On a practical level, how do you use a systems biology approach?

So what we do is the following. First of all we build a model; we have to build this model of about a million regulatory interactions. For that we use a large cohort of patients, typically 200, 300, 1,000 patients have been made available, say by TCGA. We now don’t need to do that anymore because we’ve built so many of these models that we can actually take a tumour that has never been… that is very rare, for instance, and there’s not enough patients, and we can use the combined knowledge in all these models to predict what the targets are. Then we take the sample of that particular patient and we run it through the model and we ask if this is the differential expression of the genes in this particular patient and these are all the interactions then what are the proteins that are in use in that differential expression. That gives us a very short list, typically about twenty activated and twenty inactivated proteins that we call the master regulators. We can now match those to the response of drugs, so we take a large repertoire of FDA approved developmental drugs and we ask the opposite question, we ask which drug takes the specific targets of the protein that we want to shut down and completely flips their status. So if they were overexpressed now they’re under-expressed, they were under-expressed, now they’re overexpressed, because those drugs will actually inhibit the activity of that protein. So we can match a drug to the activity of all of these proteins; we can match drug combinations to the activity of all of these proteins and what is important is that when you actually hit the right targets the entire master regulator signature collapses. So you have an effect where you don’t have to target a single protein but you’re actually targeting an entire module of proteins that all work together to support the activity of the tumour.

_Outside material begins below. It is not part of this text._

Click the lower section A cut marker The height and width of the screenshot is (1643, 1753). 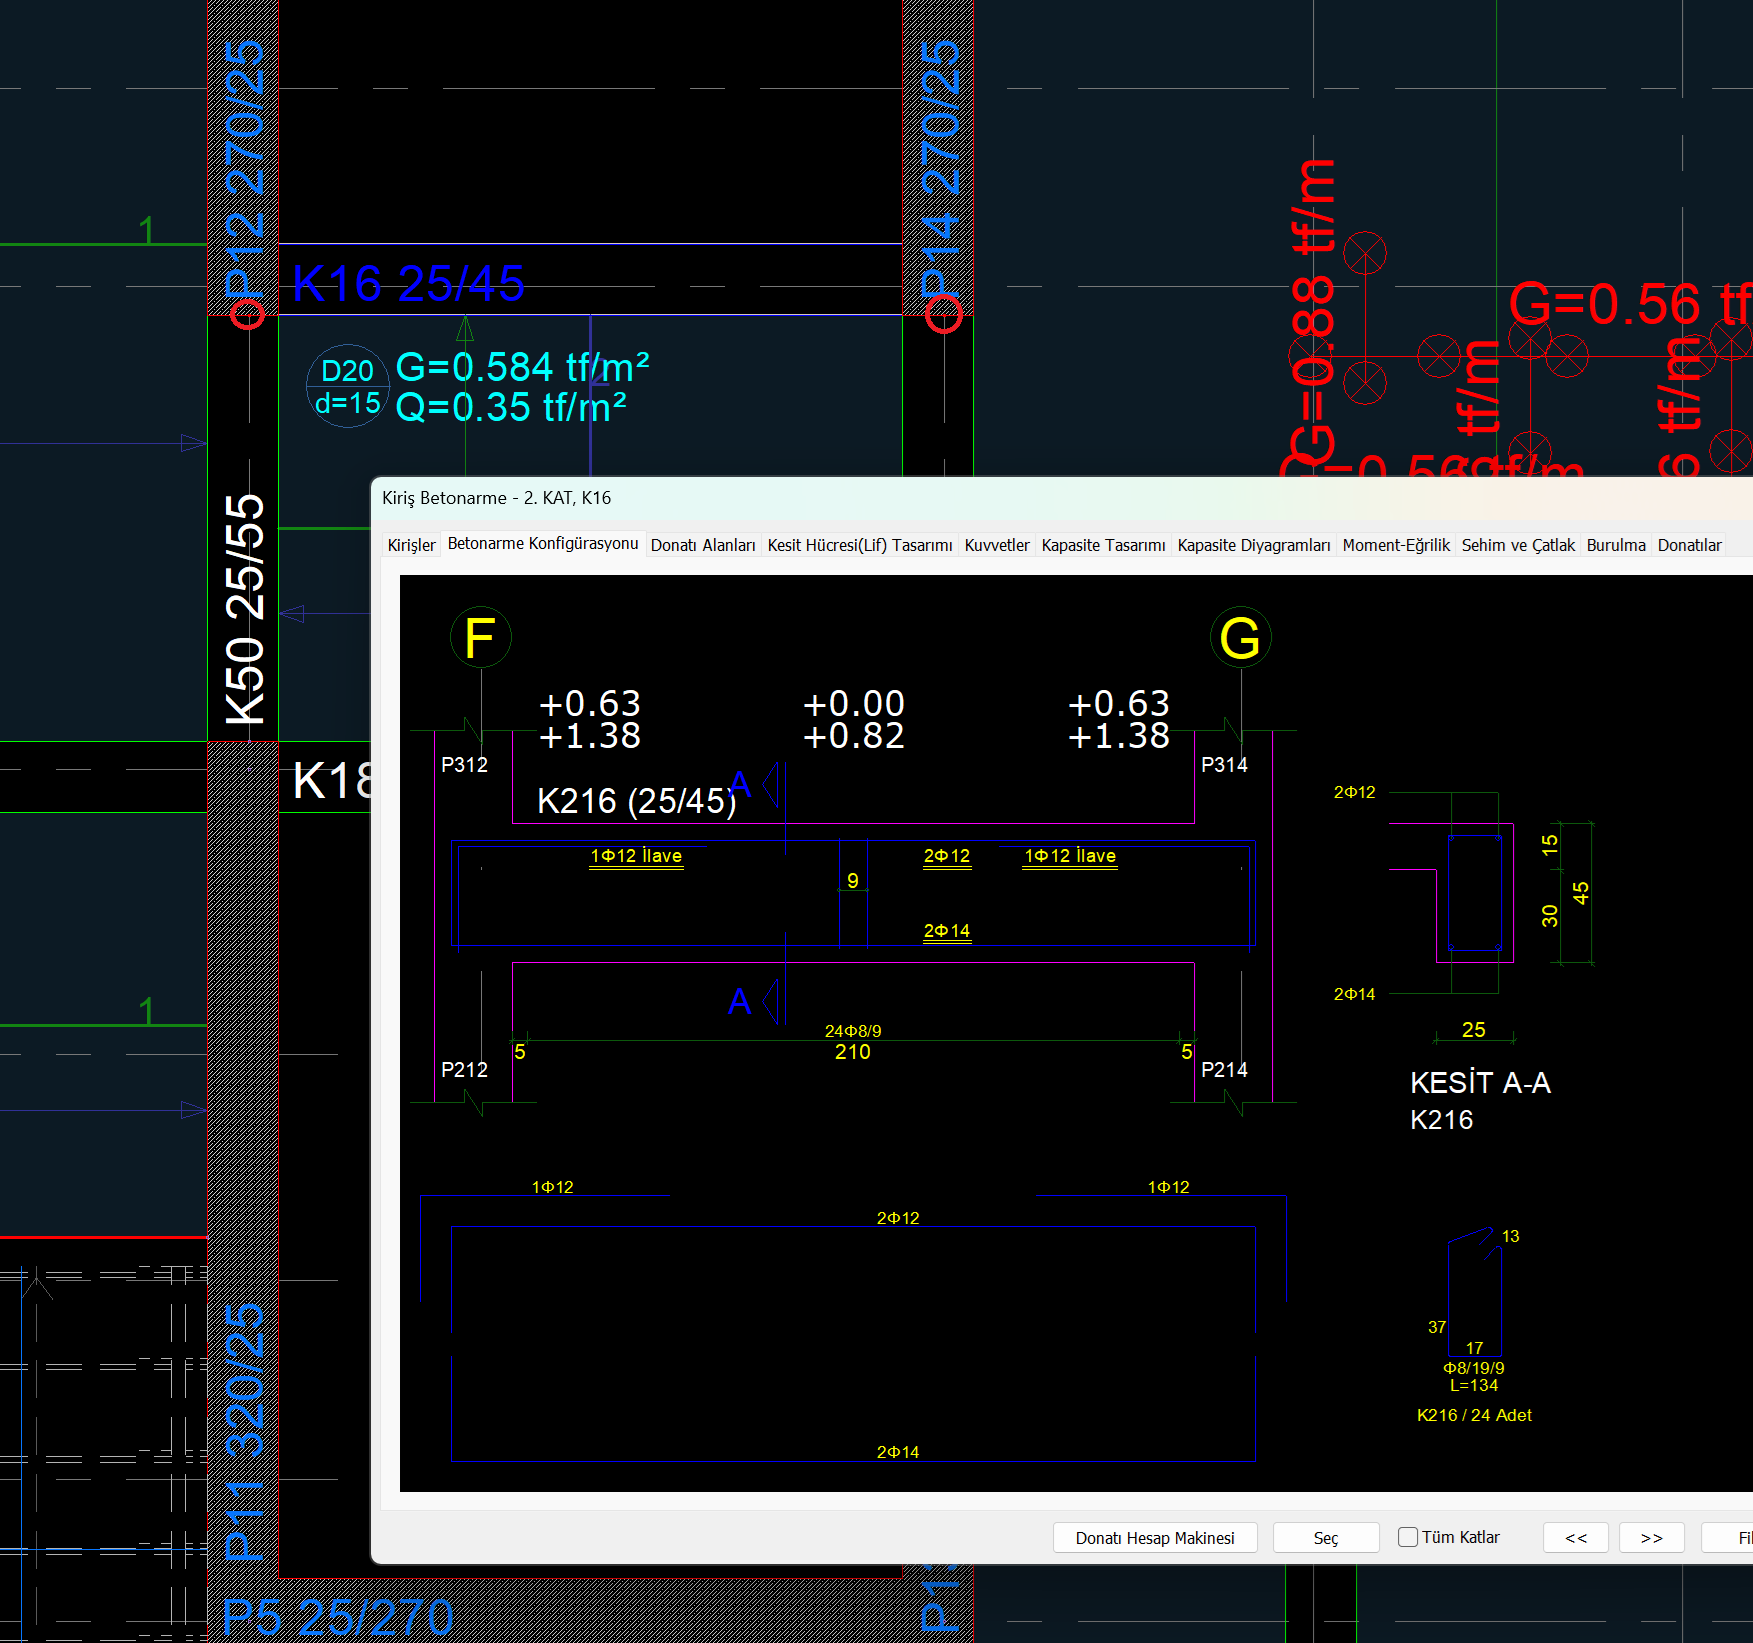[x=741, y=1001]
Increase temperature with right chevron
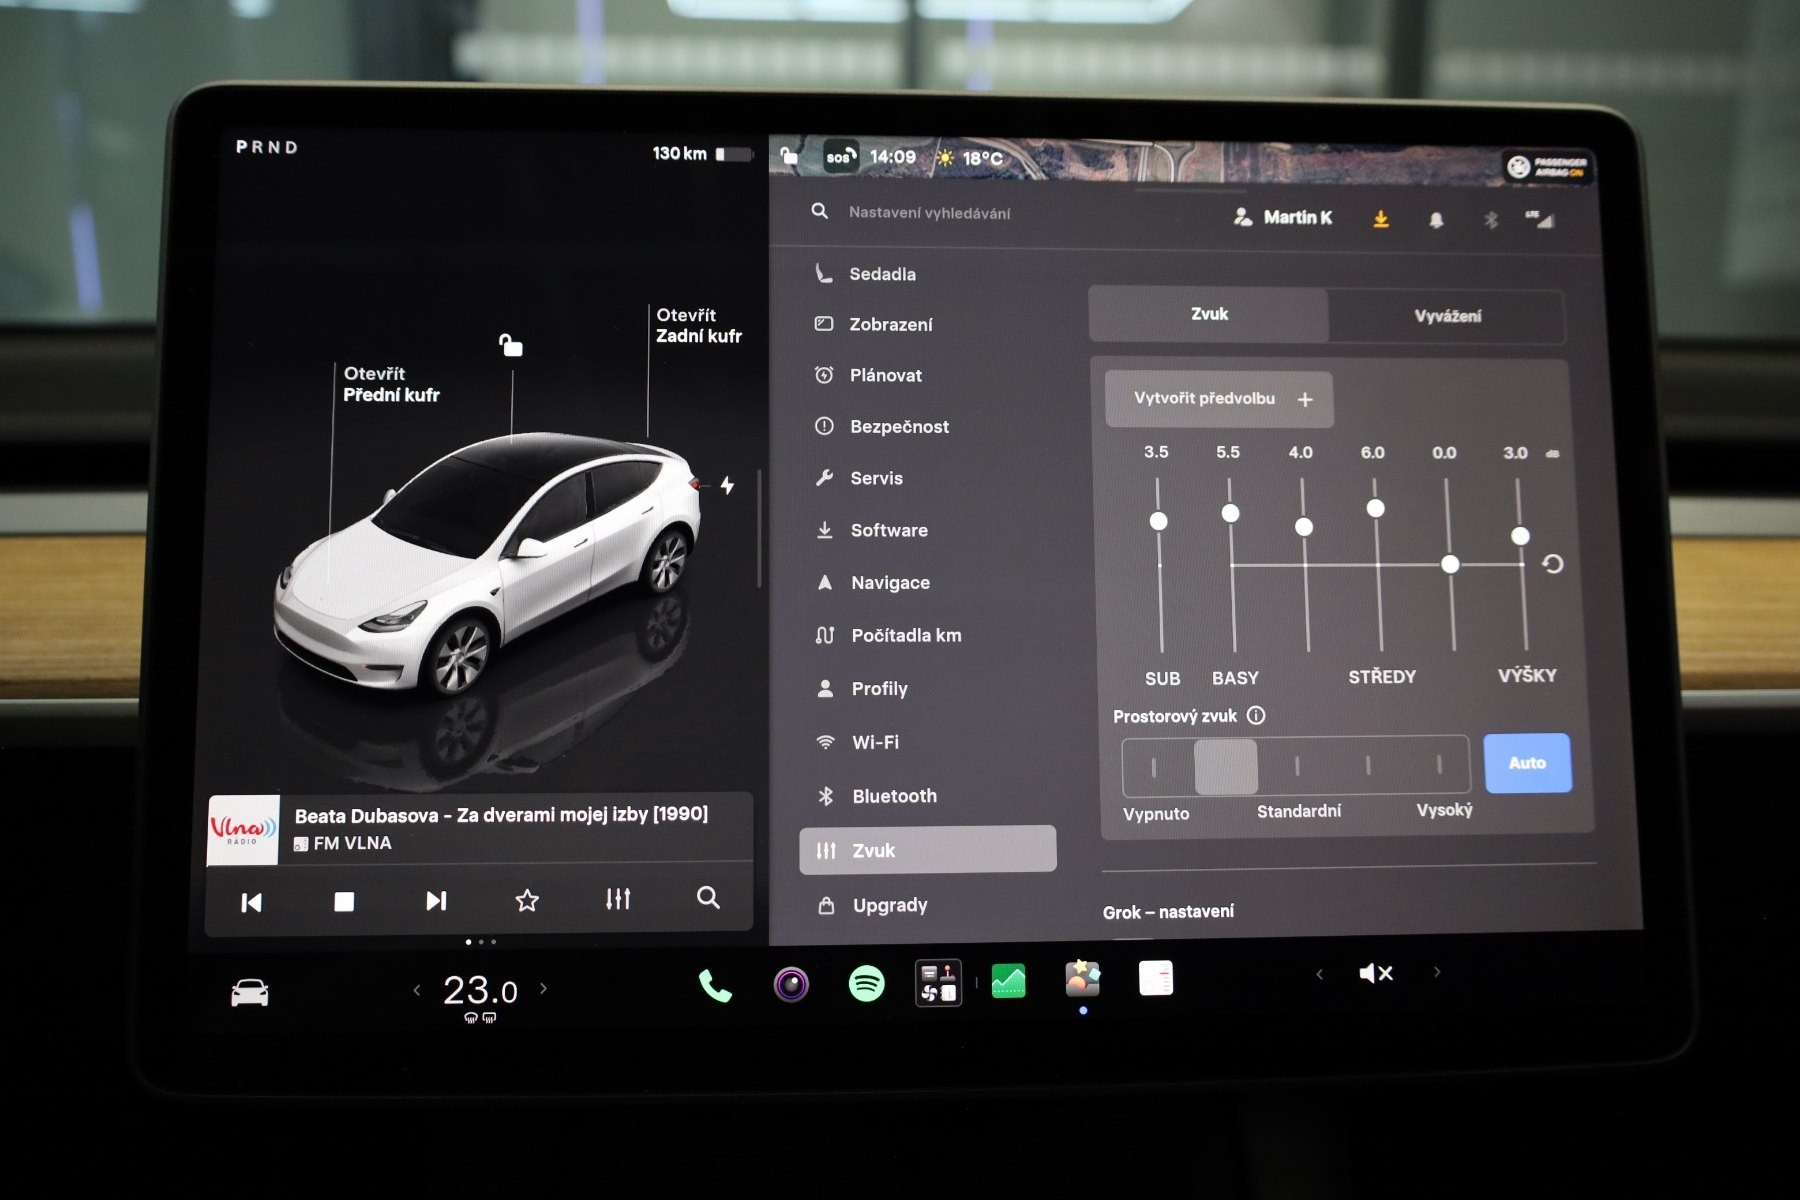The width and height of the screenshot is (1800, 1200). [x=544, y=988]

So this has actually shown that you can with pinpoint precision identify drugs by studying only the human tumour that you can then put in a mouse xenograft that is in a patient transplant to an immunocompromised mouse and will actually put the mouse in remission without ever having been screened in cell lines or in mouse models.

Do you have a final take-home message from your presentation?

The take-home message is that we have to abandon what is easy to do and right now discovering mutations is very easy to do because sequencing technology has become extremely cheap and really buy more into more integrated approaches that bring both the mutational status, the status of proteins, the status of RNA etc, and use that as a compendium of information to give us a full perspective on the vulnerabilities of tumours. This actually doesn’t just work in tumours, we just published the same exact methodology in Parkinson’s disease, in ALS, in Alzheimer’s, in alcohol addiction and in stem cell pluripotency. So this is a very general paradigm, it’s not just restricted to cancer biology. So if you use this integrated approach you tend to be able to extract more information but some of them, unfortunately, are complex, they’re not easy and that’s why we have to use a systems approach to bring this to the patient.